Your instructions
I'd like an exact copy of every line from the start of the entries below through the line containing "This screenshot has height=564, width=1568.", please.

Dataset records

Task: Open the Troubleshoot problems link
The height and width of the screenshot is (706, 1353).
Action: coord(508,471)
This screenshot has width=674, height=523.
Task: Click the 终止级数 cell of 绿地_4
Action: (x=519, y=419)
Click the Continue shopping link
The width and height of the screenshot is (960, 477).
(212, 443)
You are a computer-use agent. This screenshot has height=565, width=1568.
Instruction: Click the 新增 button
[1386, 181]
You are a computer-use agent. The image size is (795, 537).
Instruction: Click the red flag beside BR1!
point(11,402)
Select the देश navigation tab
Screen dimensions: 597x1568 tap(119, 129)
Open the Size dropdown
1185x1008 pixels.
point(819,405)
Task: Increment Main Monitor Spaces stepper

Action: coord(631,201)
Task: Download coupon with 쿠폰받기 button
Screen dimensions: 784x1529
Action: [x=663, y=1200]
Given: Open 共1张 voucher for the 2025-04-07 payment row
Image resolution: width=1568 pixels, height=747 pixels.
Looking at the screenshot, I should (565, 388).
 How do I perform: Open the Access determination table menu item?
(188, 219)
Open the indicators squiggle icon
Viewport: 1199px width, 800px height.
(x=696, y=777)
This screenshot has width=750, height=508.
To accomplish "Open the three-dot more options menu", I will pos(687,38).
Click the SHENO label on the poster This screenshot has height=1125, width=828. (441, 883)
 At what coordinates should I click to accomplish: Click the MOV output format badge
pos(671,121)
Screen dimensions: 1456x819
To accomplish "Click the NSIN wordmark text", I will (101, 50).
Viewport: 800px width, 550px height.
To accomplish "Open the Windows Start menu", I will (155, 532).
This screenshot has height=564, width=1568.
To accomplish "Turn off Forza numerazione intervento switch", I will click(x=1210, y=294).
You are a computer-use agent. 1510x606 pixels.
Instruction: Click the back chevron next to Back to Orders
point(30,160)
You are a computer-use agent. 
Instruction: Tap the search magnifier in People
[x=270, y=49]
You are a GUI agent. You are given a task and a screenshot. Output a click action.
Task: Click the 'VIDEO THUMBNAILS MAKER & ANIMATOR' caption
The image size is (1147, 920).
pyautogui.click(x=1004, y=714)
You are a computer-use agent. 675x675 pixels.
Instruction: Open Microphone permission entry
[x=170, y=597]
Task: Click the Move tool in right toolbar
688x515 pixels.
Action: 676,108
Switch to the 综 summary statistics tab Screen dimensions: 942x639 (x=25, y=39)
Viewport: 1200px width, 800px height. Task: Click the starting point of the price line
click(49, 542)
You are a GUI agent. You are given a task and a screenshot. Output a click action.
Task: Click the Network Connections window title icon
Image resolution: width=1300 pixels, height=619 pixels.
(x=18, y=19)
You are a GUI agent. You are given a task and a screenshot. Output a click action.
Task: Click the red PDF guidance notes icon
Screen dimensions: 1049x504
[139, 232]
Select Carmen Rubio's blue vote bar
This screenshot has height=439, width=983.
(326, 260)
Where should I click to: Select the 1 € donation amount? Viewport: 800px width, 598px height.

Solution to this task
Task: Open the Troubleshoot problems link
The height and width of the screenshot is (706, 1353).
Action: coord(508,471)
This screenshot has width=674, height=523.
Task: Click the 终止级数 cell of 绿地_4
Action: (x=519, y=419)
Click the Continue shopping link
The width and height of the screenshot is (960, 477).
(212, 443)
You are a computer-use agent. This screenshot has height=565, width=1568.
Instruction: Click the 新增 button
[1386, 181]
You are a computer-use agent. The image size is (795, 537).
Instruction: Click the red flag beside BR1!
point(11,402)
Select the देश navigation tab
Screen dimensions: 597x1568 tap(119, 129)
Open the Size dropdown
1185x1008 pixels.
point(819,405)
Task: Increment Main Monitor Spaces stepper

Action: coord(631,201)
Task: Download coupon with 쿠폰받기 button
Screen dimensions: 784x1529
Action: [x=663, y=1200]
Given: Open 共1张 voucher for the 2025-04-07 payment row
Image resolution: width=1568 pixels, height=747 pixels.
Looking at the screenshot, I should (565, 388).
 How do I perform: Open the Access determination table menu item?
(188, 219)
Open the indicators squiggle icon
Viewport: 1199px width, 800px height.
(x=696, y=777)
This screenshot has width=750, height=508.
To accomplish "Open the three-dot more options menu", I will pos(687,38).
Click the SHENO label on the poster This screenshot has height=1125, width=828. (441, 883)
 At what coordinates should I click to accomplish: Click the MOV output format badge
pos(671,121)
Screen dimensions: 1456x819
To accomplish "Click the NSIN wordmark text", I will (101, 50).
Viewport: 800px width, 550px height.
To accomplish "Open the Windows Start menu", I will (155, 532).
This screenshot has height=564, width=1568.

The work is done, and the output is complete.